Чапай… Шли по центральной улице Буйнакска. Мама посматривала в бумажку с адресом и на номера домов. Навстречу шел невысокий военный. Когда поравнялись, он вытянулся и отдал честь папе. Грета удивилась: это был мальчик почти её лет, и — военный? Обернулась и смотрела вслед ему: он поразил её воображение. — Суворовец, — восхитилась Надя, — какой хороший мальчик! — А вечером этот мальчик вошел к ним и представился: — Чапай. — И это имя его, и то, что он живет здесь, в доме, где они остановились, и то, как недавно он отдал честь папе, — всё, всё было так замечательно! Днем Чапай познакомил Грету со своим тимуровским миром: на чердаке у него было «всё так же, как у Тимура», любимого всеми героя Аркадия Гайдара. — Смотри, вот руль управления, а вот сигнальная система, — говорил он ей, — я уже вырос, оставил это, доверяю тебе, занимайся. Если что, если будут вопросы, сигналь, вот, — указал он на провода, нанизанные консервными банками. Оставил её посреди всей этой системы, спустился, и ушел.
Было утро, Грету послали за хлебом. Она увидела Чапая, выходящего за ворота, и пошла за ним. Пошла за Чапаем! Шла и шла. Он не замечал её. Остановился у большого куста боярышника, из-за которого с другой стороны тут же вышла светловолосая девушка. Они стали разговаривать, смеяться, срывать ягоды с куста, предлагая их друг другу. Грета подошла к ним, взяла его за руку, сказала: — Пойдем, Чапай. — Девушка и он в недоумении посмотрели друг на друга. — Ты поди, просигналь там, — нашелся он, мягко высвобождая свою руку, — я услышу и приду.
… Она красивая, он с ней дружит, — шла и думала Грета. Когда опомнилась, оглянулась, увидела себя на каком-то мосту.

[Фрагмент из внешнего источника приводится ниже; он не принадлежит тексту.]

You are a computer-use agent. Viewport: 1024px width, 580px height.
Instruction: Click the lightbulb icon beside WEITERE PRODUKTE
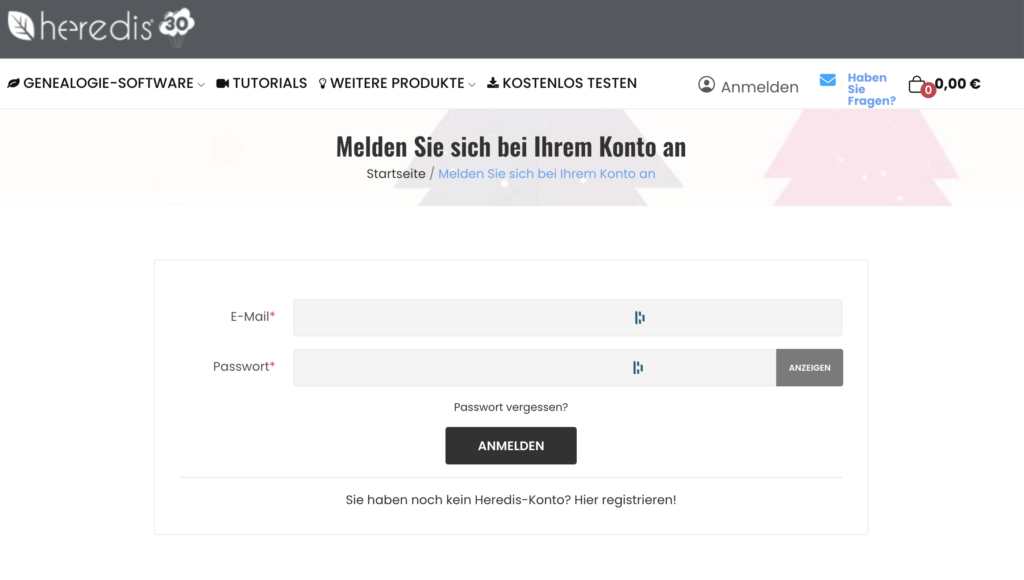point(323,83)
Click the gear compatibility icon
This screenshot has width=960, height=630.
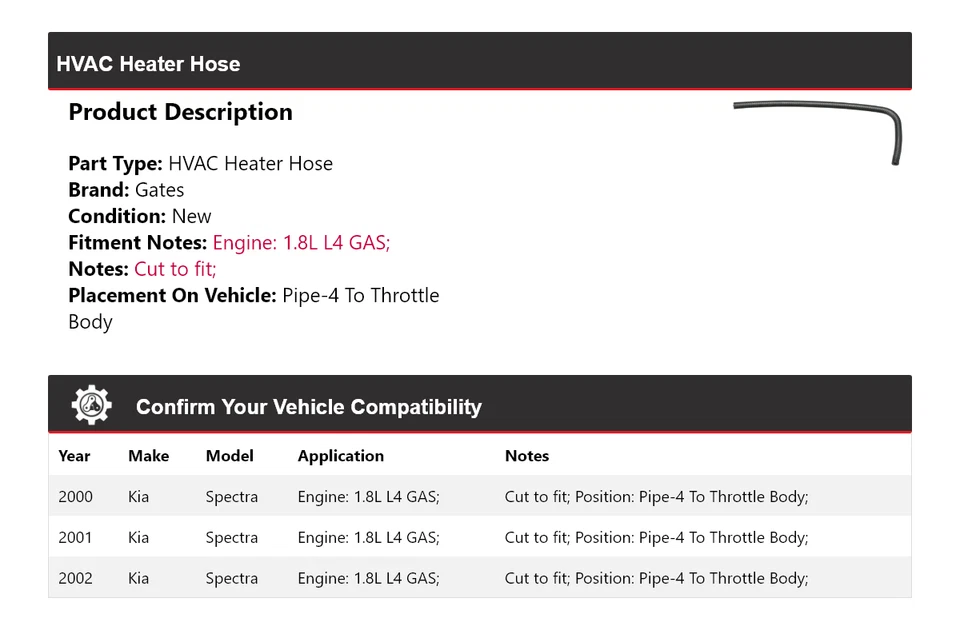pos(92,405)
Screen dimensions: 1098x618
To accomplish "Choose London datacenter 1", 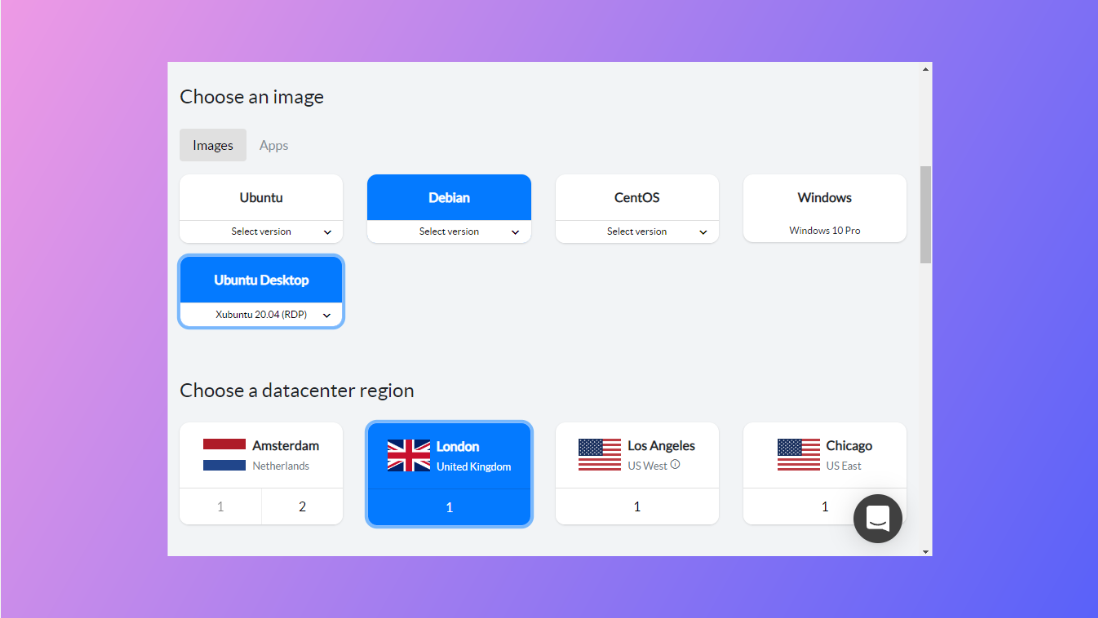I will pyautogui.click(x=449, y=507).
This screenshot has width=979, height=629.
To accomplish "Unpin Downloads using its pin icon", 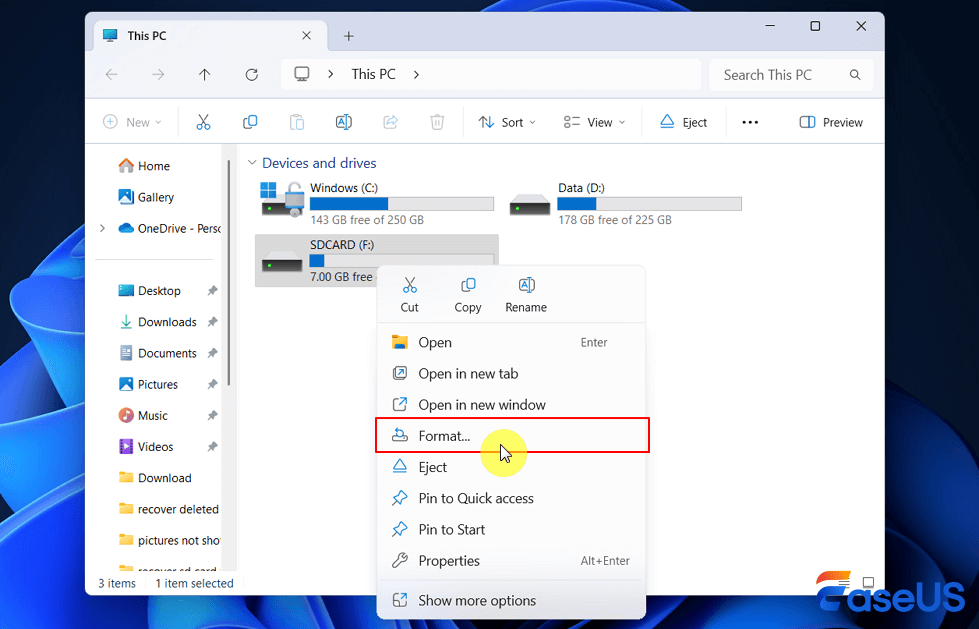I will pos(212,322).
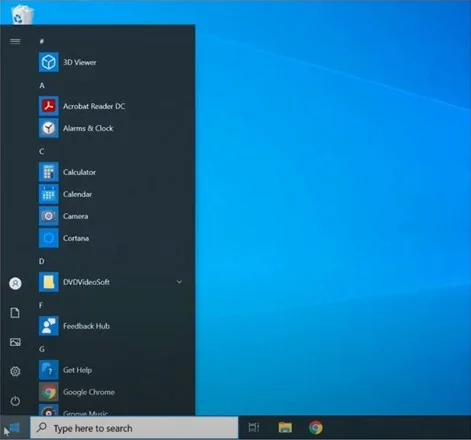471x440 pixels.
Task: Open the Calculator app
Action: pos(112,172)
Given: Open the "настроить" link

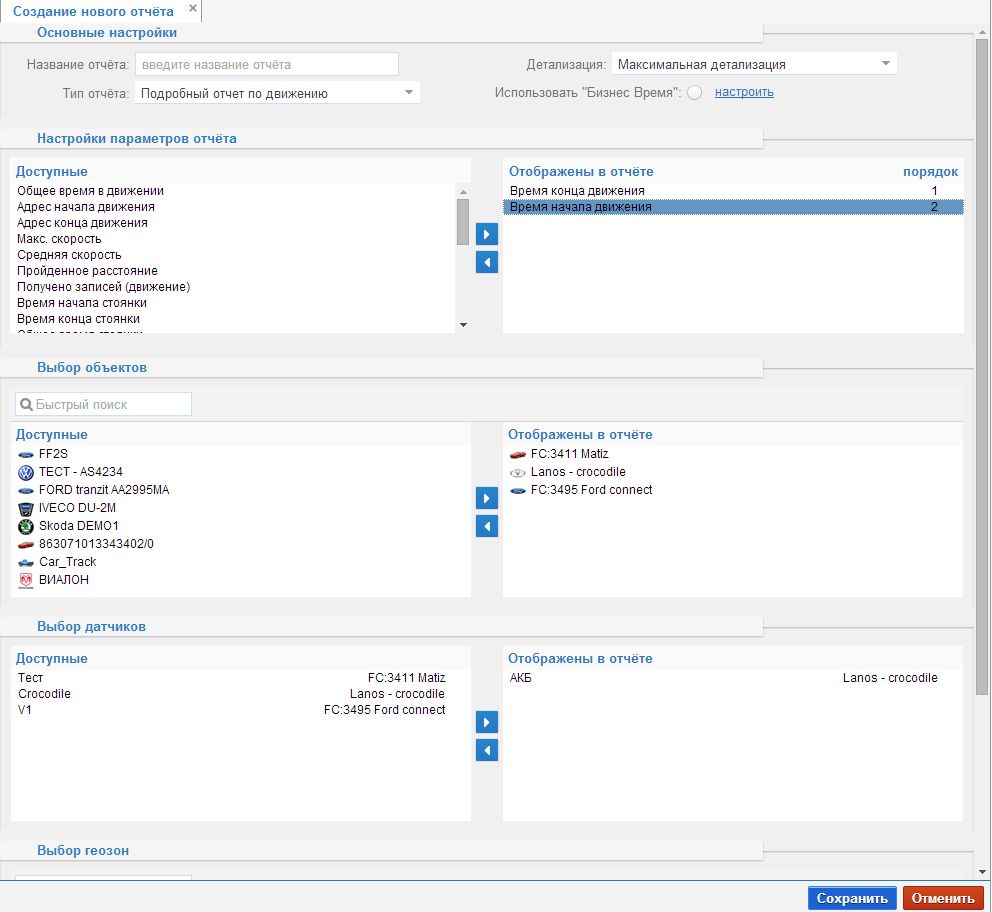Looking at the screenshot, I should [x=744, y=92].
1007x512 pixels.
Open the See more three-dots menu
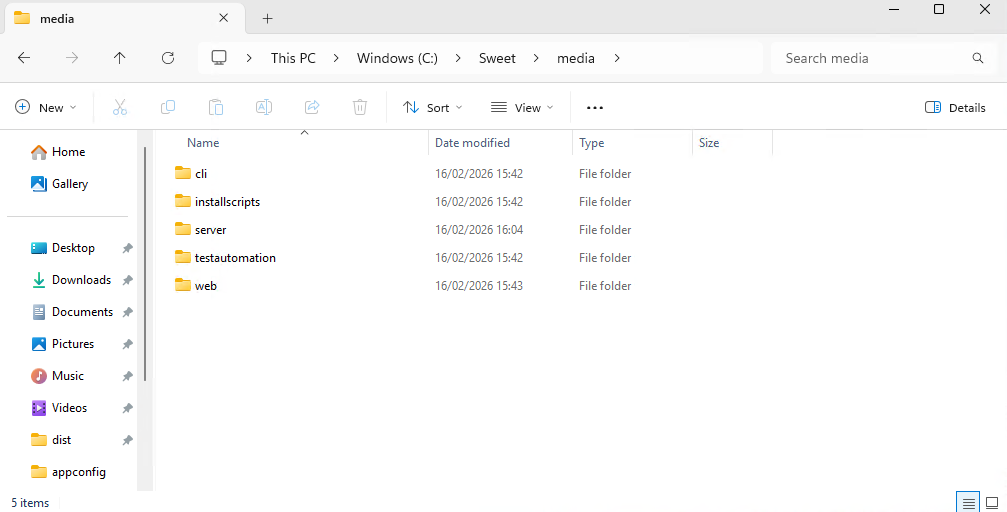[595, 107]
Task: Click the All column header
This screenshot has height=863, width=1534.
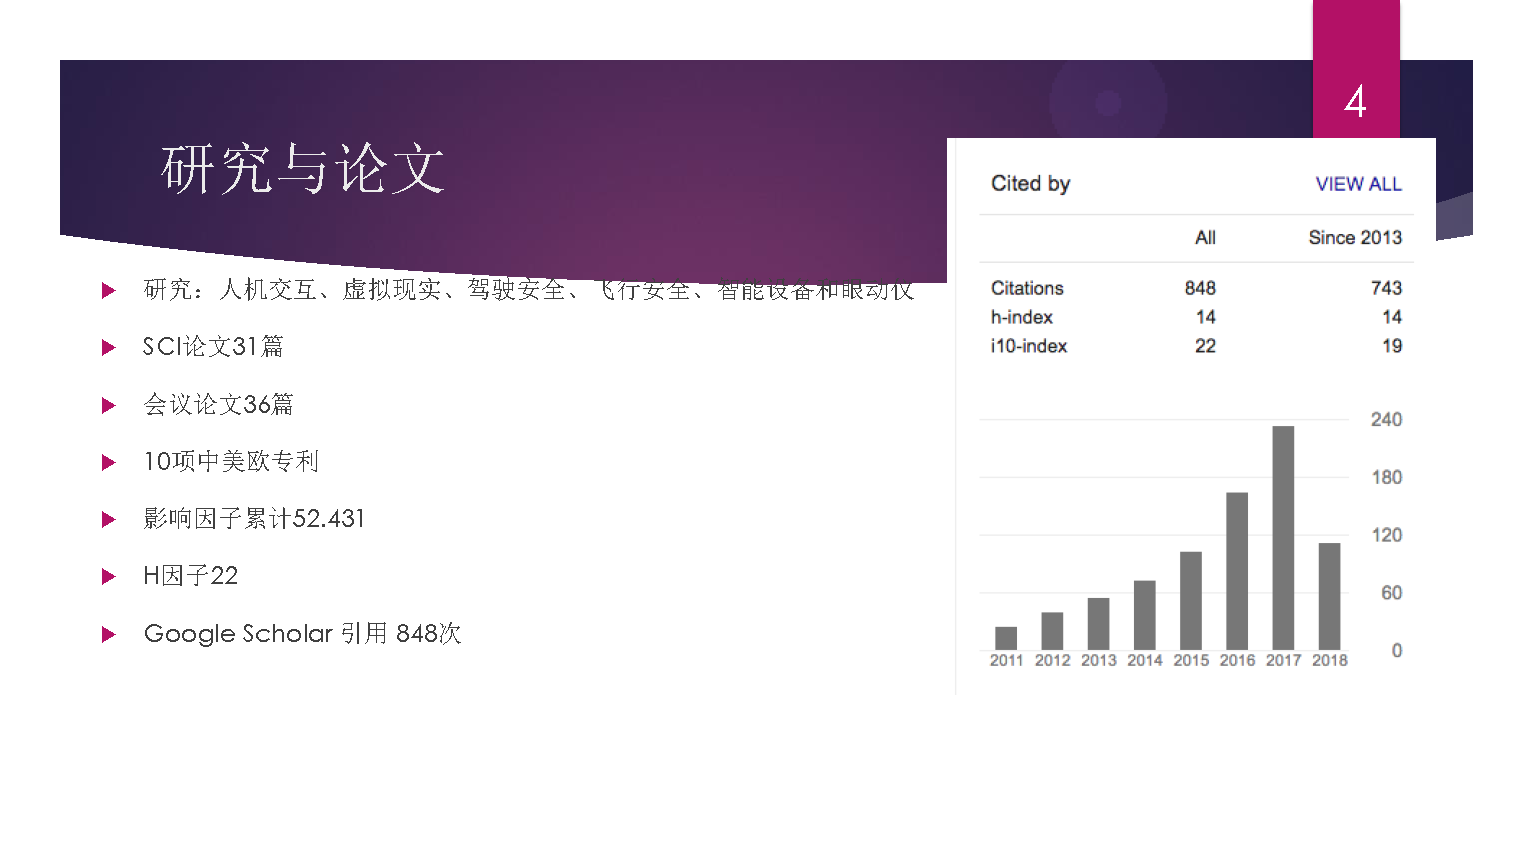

Сглаз… Никого вокруг не было. По разные стороны моста показались две женщины. Одна шла как-то необычно плавно, медленно. И вдруг она, как если бы споткнулась, упала. — Это ты её сглазила, — сказал второй женщине подошедшей с другой стороны ниоткуда вдруг взявшийся мужчина, — я видел, как ты на неё смотрела. — Ну и что? — ответила она ему. — И ты смотрел, и девочка эта вот смотрела, вы и сглазили, кто-то из вас. Да и с чего ты решил, что сглазили, споткнулась себе и упала. — На ровном месте? — Пожал плечами мужчина и пошел себе дальше. Ушла и женщина. Не видно было и второй. Не было вокруг никого. «С-глаз, с-глаз-ить, — маячили слова-мысли, не давая двигаться, — как это? Один смотрит на другого, и тот вдруг падает… как это?». Грета вспомнила, как мама Надя «снимала сглаз»: если брат начинал капризничать, плакать, вести себя неспокойно после какого-либо гостя, неважно, играл он с ним или нет, один был гость или несколько, мама брала миску с холодной водой, обмывала ребенку лицо, ручки и выплёскивала воду за дверь вслед ушедшему, и… ребенок успокаивался! Всё знает, всё умеет мама Надя! Вспомнилась и мама-Гегецик… она, наверно, тоже тогда снимала сглаз: брала иголку с ниткой, водила её над нею, тогда маленькой, над головой, руками, ногами, и чего-то пришёптывала… Но где это я? Куда идти, как дом найти? — Пойдем, я тебе конфет куплю, — услышала Грета гнусный голос и увидела рядом с собой мужчину… из тех, из карликов… И удивилась: как страх подсказал ей обман: — А вон мой папа идет, — сказала и побежала навстречу… появившейся женщине. У неё она и узнала, как найти дорогу к дому.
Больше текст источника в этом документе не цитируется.